* _PROBLEM STATEMENT_
Reproduce the rows beginning with the line that contains "Task: Click the arrow" and continuing through the line that contains "tap(516, 21)", with "Remove button" changed to "Delete button" and nothing else altered.

***

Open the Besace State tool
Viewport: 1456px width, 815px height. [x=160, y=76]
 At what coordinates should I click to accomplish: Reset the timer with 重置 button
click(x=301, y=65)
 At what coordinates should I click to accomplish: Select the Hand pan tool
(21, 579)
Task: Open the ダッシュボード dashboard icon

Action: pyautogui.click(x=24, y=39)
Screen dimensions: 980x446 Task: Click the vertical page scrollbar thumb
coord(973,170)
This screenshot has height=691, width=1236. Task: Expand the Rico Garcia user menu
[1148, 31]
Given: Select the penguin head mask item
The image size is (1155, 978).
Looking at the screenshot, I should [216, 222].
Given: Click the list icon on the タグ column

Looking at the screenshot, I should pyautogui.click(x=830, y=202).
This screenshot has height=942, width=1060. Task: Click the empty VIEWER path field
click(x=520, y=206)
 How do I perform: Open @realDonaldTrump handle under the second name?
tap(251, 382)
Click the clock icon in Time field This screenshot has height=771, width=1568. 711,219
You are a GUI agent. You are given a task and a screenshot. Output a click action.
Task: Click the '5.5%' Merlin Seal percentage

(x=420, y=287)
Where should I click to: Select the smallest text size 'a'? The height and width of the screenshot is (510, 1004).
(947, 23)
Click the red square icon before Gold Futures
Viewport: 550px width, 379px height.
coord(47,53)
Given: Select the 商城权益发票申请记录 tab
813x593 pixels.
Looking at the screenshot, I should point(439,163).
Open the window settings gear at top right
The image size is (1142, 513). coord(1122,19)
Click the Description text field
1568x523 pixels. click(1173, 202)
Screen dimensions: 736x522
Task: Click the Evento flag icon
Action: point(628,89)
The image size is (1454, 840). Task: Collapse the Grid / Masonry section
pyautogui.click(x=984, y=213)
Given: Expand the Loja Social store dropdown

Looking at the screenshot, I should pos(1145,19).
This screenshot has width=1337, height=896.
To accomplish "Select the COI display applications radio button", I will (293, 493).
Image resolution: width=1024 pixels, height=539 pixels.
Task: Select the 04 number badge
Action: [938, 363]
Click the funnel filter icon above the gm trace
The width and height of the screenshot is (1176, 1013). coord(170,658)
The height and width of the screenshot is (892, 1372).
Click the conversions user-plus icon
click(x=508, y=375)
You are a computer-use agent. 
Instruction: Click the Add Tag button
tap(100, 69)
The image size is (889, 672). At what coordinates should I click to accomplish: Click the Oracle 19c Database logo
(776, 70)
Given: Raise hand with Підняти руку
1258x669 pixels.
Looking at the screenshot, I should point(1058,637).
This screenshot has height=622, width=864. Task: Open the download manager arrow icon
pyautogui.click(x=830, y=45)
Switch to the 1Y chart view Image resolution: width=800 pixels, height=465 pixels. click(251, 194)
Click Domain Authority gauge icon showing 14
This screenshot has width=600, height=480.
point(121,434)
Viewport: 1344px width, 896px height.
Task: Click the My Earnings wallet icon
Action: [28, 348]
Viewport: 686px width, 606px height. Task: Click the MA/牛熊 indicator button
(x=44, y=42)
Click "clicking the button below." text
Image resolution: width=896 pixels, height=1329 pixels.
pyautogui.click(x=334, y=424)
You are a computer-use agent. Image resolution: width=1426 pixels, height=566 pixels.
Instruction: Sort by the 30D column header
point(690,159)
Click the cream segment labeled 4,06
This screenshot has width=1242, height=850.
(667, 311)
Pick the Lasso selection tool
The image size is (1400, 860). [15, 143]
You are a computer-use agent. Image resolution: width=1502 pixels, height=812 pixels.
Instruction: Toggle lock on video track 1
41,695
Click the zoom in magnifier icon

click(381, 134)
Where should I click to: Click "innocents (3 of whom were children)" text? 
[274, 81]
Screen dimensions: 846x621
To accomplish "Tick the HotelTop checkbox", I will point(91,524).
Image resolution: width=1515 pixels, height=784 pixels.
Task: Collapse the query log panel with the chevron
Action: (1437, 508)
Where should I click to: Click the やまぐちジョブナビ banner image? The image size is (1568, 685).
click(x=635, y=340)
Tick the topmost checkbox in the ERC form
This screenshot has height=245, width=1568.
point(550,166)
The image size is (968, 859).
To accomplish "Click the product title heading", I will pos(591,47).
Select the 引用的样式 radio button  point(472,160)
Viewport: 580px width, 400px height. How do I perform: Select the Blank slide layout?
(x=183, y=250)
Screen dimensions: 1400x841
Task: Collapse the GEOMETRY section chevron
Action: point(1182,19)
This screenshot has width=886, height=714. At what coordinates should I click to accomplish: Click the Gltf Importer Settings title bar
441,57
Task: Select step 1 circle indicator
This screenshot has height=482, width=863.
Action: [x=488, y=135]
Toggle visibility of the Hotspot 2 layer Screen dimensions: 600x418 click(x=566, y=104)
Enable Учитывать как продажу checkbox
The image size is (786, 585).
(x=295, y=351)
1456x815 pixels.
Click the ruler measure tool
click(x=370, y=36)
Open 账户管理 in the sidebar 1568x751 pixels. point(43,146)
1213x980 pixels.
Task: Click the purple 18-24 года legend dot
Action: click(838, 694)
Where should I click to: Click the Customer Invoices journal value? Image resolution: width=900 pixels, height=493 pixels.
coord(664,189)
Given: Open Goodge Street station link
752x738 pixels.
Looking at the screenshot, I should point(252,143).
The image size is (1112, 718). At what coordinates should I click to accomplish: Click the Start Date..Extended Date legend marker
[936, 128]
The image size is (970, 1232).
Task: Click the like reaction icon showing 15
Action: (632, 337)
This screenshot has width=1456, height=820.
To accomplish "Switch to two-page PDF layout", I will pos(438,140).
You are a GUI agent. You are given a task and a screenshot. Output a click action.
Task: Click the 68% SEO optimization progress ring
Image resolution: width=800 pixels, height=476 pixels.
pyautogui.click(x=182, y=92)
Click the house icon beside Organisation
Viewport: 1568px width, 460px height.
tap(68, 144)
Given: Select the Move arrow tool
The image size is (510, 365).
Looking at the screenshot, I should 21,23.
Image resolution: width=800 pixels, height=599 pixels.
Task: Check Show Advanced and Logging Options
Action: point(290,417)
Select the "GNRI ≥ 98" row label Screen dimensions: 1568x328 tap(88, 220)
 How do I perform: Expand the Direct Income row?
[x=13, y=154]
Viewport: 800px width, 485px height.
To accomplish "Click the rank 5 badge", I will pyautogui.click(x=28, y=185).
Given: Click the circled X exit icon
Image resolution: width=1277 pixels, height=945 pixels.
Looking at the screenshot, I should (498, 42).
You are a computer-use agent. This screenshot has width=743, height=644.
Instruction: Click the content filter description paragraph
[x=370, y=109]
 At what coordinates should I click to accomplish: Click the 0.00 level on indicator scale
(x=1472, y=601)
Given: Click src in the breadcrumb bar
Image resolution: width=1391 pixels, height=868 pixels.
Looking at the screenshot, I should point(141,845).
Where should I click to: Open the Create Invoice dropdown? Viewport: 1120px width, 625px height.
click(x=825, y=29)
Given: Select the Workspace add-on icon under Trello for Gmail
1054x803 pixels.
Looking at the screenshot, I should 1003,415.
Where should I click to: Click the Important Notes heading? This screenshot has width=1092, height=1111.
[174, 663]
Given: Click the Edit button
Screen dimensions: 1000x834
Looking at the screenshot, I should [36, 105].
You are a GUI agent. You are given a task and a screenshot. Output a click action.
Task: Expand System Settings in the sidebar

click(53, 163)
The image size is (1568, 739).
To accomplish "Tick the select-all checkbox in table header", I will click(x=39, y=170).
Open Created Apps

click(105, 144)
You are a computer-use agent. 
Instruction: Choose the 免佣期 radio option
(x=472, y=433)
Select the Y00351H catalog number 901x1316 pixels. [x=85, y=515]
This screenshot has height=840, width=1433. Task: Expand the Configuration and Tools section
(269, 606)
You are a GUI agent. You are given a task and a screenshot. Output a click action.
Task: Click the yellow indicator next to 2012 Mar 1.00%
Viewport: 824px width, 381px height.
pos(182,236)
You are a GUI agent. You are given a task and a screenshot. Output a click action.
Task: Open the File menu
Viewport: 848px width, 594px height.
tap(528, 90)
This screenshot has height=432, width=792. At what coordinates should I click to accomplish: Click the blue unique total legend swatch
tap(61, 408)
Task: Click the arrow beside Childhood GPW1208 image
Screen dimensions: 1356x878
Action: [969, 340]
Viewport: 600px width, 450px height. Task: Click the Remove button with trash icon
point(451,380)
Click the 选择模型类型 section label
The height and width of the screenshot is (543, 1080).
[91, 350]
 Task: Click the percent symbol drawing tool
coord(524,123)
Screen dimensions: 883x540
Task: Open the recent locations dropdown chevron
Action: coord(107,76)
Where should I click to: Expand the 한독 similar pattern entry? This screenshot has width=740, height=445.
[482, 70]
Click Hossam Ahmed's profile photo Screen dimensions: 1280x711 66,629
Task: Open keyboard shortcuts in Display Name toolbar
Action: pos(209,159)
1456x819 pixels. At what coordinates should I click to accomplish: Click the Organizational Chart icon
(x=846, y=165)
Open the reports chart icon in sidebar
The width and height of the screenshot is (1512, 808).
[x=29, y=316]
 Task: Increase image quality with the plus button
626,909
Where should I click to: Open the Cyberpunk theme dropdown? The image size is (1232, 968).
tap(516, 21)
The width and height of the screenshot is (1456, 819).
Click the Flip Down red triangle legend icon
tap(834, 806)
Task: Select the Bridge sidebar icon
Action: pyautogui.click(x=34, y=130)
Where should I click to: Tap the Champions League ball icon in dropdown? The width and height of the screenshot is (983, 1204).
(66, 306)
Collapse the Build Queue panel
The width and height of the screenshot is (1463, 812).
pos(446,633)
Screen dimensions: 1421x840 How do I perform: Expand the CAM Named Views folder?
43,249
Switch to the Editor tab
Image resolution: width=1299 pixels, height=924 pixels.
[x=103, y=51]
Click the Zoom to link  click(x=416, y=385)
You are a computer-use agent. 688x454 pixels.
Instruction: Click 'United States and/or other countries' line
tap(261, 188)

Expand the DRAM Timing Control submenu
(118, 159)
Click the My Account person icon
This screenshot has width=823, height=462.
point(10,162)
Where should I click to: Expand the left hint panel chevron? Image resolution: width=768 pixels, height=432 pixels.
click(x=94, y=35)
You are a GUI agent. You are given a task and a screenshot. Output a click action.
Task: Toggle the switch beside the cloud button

***

* _WRITTEN SOLUTION_
Task: Click the arrow beside Childhood GPW1208 image
Screen dimensions: 1356x878
Action: [969, 340]
Viewport: 600px width, 450px height. Task: Click the Delete button with trash icon
point(451,380)
Click the 选择模型类型 section label
The height and width of the screenshot is (543, 1080).
[91, 350]
 Task: Click the percent symbol drawing tool
coord(524,123)
Screen dimensions: 883x540
Task: Open the recent locations dropdown chevron
Action: coord(107,76)
Where should I click to: Expand the 한독 similar pattern entry? This screenshot has width=740, height=445.
[482, 70]
Click Hossam Ahmed's profile photo Screen dimensions: 1280x711 66,629
Task: Open keyboard shortcuts in Display Name toolbar
Action: pos(209,159)
1456x819 pixels. At what coordinates should I click to accomplish: Click the Organizational Chart icon
(x=846, y=165)
Open the reports chart icon in sidebar
The width and height of the screenshot is (1512, 808).
[x=29, y=316]
 Task: Increase image quality with the plus button
626,909
Where should I click to: Open the Cyberpunk theme dropdown? The image size is (1232, 968).
tap(516, 21)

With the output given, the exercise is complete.